İyilerin çoğunlukta kötülerin azınlıkta olması için çaba gösterilmesi gerektiğini belirten Tarhan; “Kötü, iyiliğin ortaya çıkmasına vesile oluyor. Hayattaki terslikler, olaylar, sıkıntılar, üzüntüler ona karşı bir şeyler yapmamız için bizi kamçılıyor, geliştiriyor. Onun için yaratılışta böyle bir denge var. Kötüler her zaman kötü değildir kötüleri yönetememek kötülüktür. Hatta yapay zekaya ‘Şeytan bu zamanda olsa ne yapardı?’ diye sormuşlar. Yapay zeka da ‘Dijital manipülasyon yapardı.’ demiş. Kötülüğü tanımlamak kolay ama mücadele etmek kolay değil. Doğadaki denge açısından zıtlıkların dinamik dengesi vardır. Siyah da beyaz da lazım. Biz burada hangi tarafta olacağımıza bakalım. Hedefimiz iyilerin çoğunlukta kötülerin azınlıkta olması olsun. Yoksa kötülük yok edilemez.” şeklinde konuştu.
“Şu anda küresel olarak kötülüğün zirve yaptığı dönemde yaşıyoruz”
Kötülüğün sıradanlaştırılmasına değinen Tarhan; “Kötülüğe karşı devamlı tetikte olmak gerekiyor. Sıcak gittiği zaman soğuk kendiliğinden gelir. Bunun gibi kötülüğe karşı iyilik yapmak isteyenlerin aktif olması gerekiyor. Kötülük pasiftir. İyilik aktiftir. İyilik aktif olmadığı zaman kötülük kendiliğinden iyiyi yok eder. Bu aslında bir dengede kalmamıza sebep oluyor. Kolektif kötülük, kötülerin çoğaldığı zamanlarda oluyor. Tarihte hep böyle olmuştur. Kötüler çoğalmıştır. İnsanlık kötülüğün kötü sonuçlarını görünce, ‘Eyvah insanlık gidiyor!’ diyor.

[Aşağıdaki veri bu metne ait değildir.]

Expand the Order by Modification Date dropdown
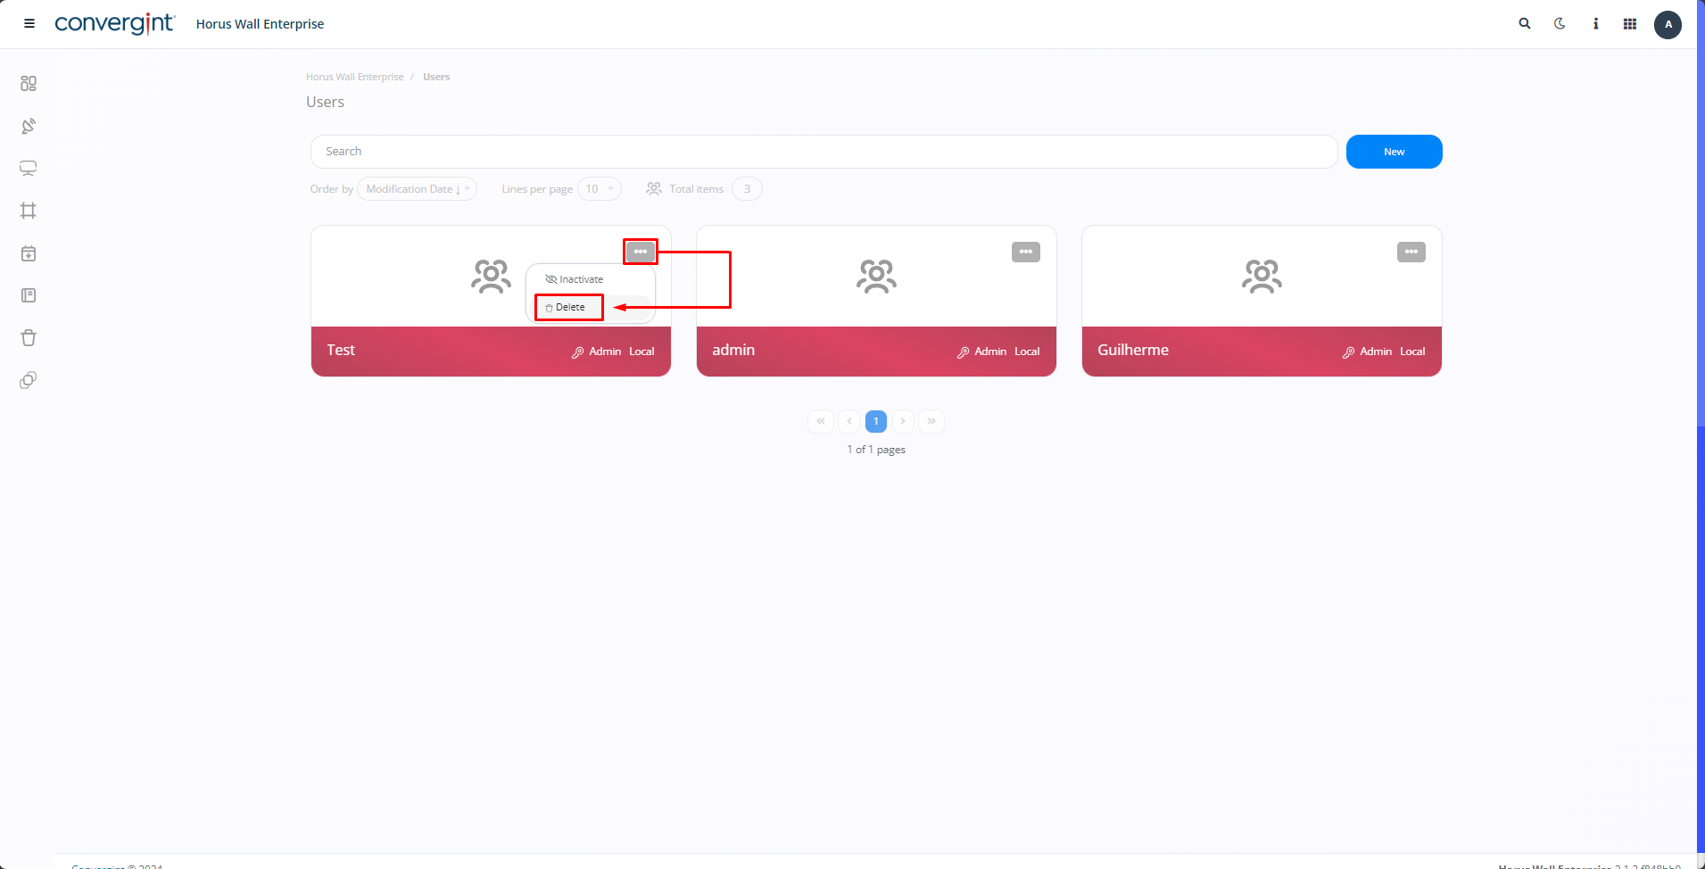 [x=417, y=189]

Bu sefer iyiler çoğalmaya başlıyor. Şu anda küresel olarak kötülüğün zirve yaptığı dönemde yaşıyoruz. Kötülüğün kötü sonuçları gözükmeye başladı. Gazze’de yaşanan olaylar buna çok ciddi bir örnek. Gazze olaylarında sanki kötülük sıradanlaştırmış. Oradaki insanlar dehümanize ediliyor. Onlar insan değil diyerek kötülüğü sıradanlaştırmışlar. Kolektif kötülük böyle ortaya çıkıyor.” dedi.

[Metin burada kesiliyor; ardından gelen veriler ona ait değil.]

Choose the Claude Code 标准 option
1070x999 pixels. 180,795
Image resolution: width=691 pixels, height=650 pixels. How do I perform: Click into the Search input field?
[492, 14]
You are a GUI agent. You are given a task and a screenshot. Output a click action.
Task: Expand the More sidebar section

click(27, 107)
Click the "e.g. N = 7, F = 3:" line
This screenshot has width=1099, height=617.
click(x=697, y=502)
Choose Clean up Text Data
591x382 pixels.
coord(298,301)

“Kötülük teşhir edilmemeli”
Kötülüğün çekici olduğunu ama aynı zamanda da sahte olduğunu dile getiren Tarhan; “Kötülüğün yayılmacı özelliği vardır, viraldir. Kötülüğü konuşmak saf zihinleri şaşırtır, yanıltır. Bunun için kötülük teşhir edilmemeli. Sahte bir çekiciliği vardır kötülüğünün. Hani vitrinler dolu içerisi boş derler ya. Kötülük şekilsel olarak çekicidir ama sahtedir. Yani kişiyi avlar ondan sonra kendi sahasına çeker onu zehirler. Bu nedenle burada kötülüğe karşı farkındalık çalışmaları yapmamız çok önemli. Kötülüğün farkında olduğunuz zaman yüzde 50 yol alırsınız. Tanıdıktan sonra çözüm daha kolay. Elimizdeki cetvel eğriyse çizdiğimiz düzgün olmaz. Çizdiğimiz doğru, doğru değildir. Bunun gibi elimizdeki iyi kötü ölçüsü önemli. Onun için herkesin kendi iyilik- kötülük ölçüsünü zihnine yerleştirmesi gerekiyor.” ifadelerini kullandı.

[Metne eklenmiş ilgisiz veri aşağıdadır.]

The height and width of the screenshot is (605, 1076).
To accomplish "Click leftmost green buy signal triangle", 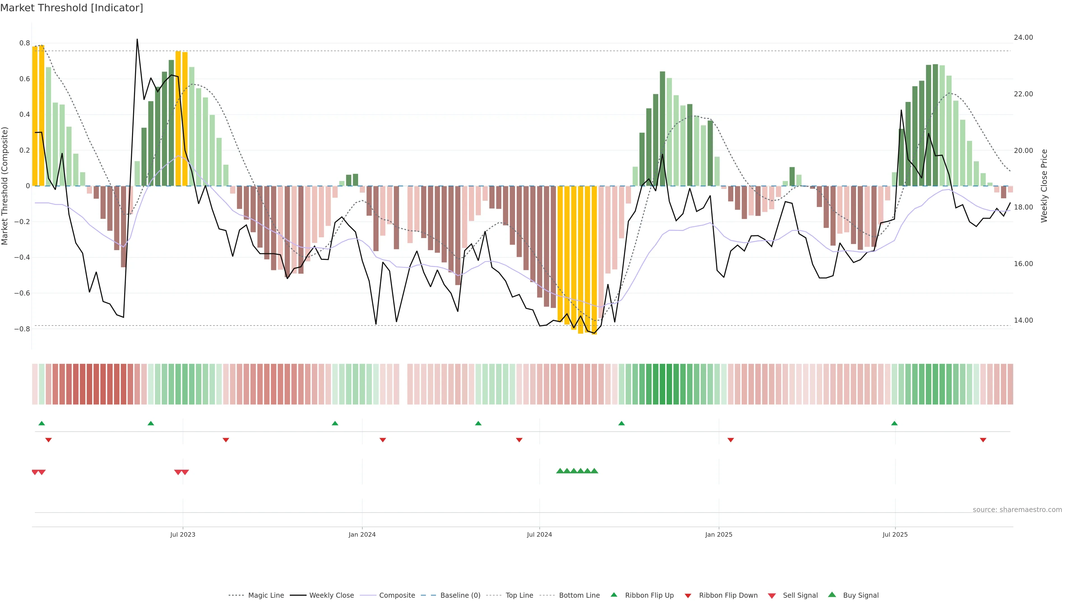I will point(560,471).
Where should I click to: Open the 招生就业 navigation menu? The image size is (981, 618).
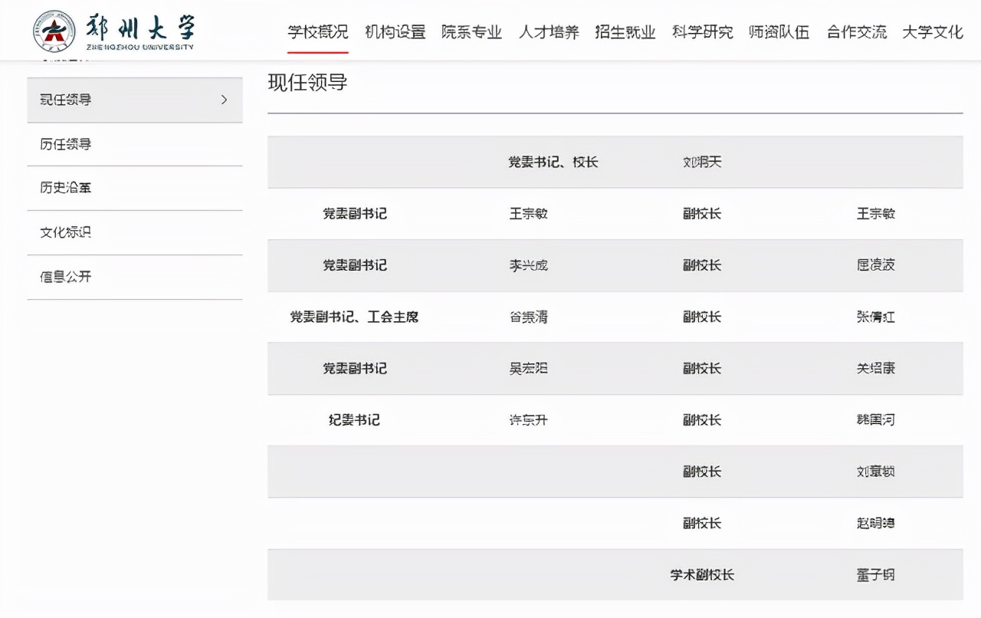[625, 33]
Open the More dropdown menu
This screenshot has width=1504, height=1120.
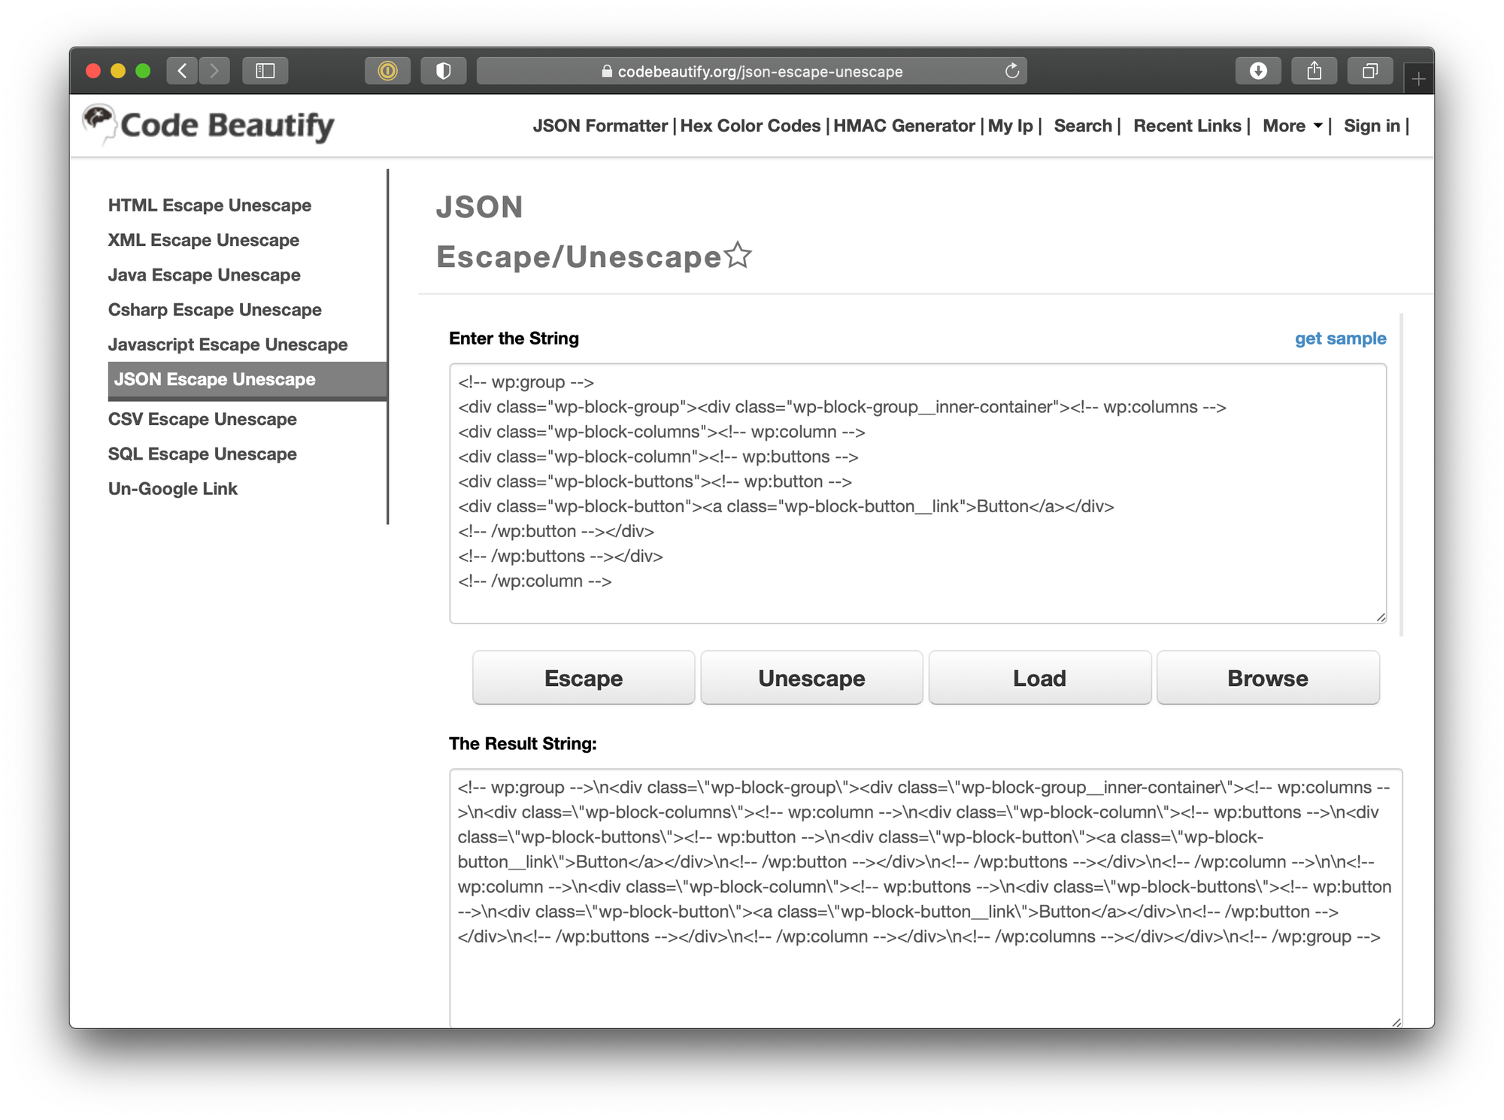(x=1290, y=126)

Kendini tanımak birinci şart…
Benlik algılarına değinen Tarhan; “Kişinin ideal beni yüksekse dışarıya gerçek benliğinden farklı bir benlik gösterir. Olduğu değil de olmayı hayal ettiği beni gösterir. Bunlar kibirli kişilerdir. En büyük organları egolarıdır. Bazıları mezarlıkta ıslık çalarak gider. Ne kadar cesur olduğunu düşünürsün. Tam tersi, içindeki korkuyla mücadele etmek için o ıslığı çalıyor. Korktuğundan yapıyor. Bu kimseler kendilerini değersiz hissettikleri için güçlü rol oynayarak hayatta kalmaya çalışırlar. Narsistlerin gerçek benliği ile ideal benliği arasındaki makas çok açıktır. Bir de benlik algısı düşük kişiler vardır. Aslında benlikleri iyidir ortadadır fakat kendilerini değersiz görürler. Depresyona aday kişilerdir. Hayatta birinci şart kendini tanımaktır. Buna özbilinç deniyor. İkincisi öz yönetim, kendini yönetmek. Üçüncüsü ilişki yönetimi. İnsanlarla sağlıklı ilişkiler kurup yönetebilmek. Dördüncüsü de benliği yönetebilmektir ama önce kendini tanımak birinci şarttır. Ondan sonra kişi kendini harekete geçirecek, hedef belirleyecek ve buna göre yol haritasını çizecek.” diyerek sözlerini sonlandırdı.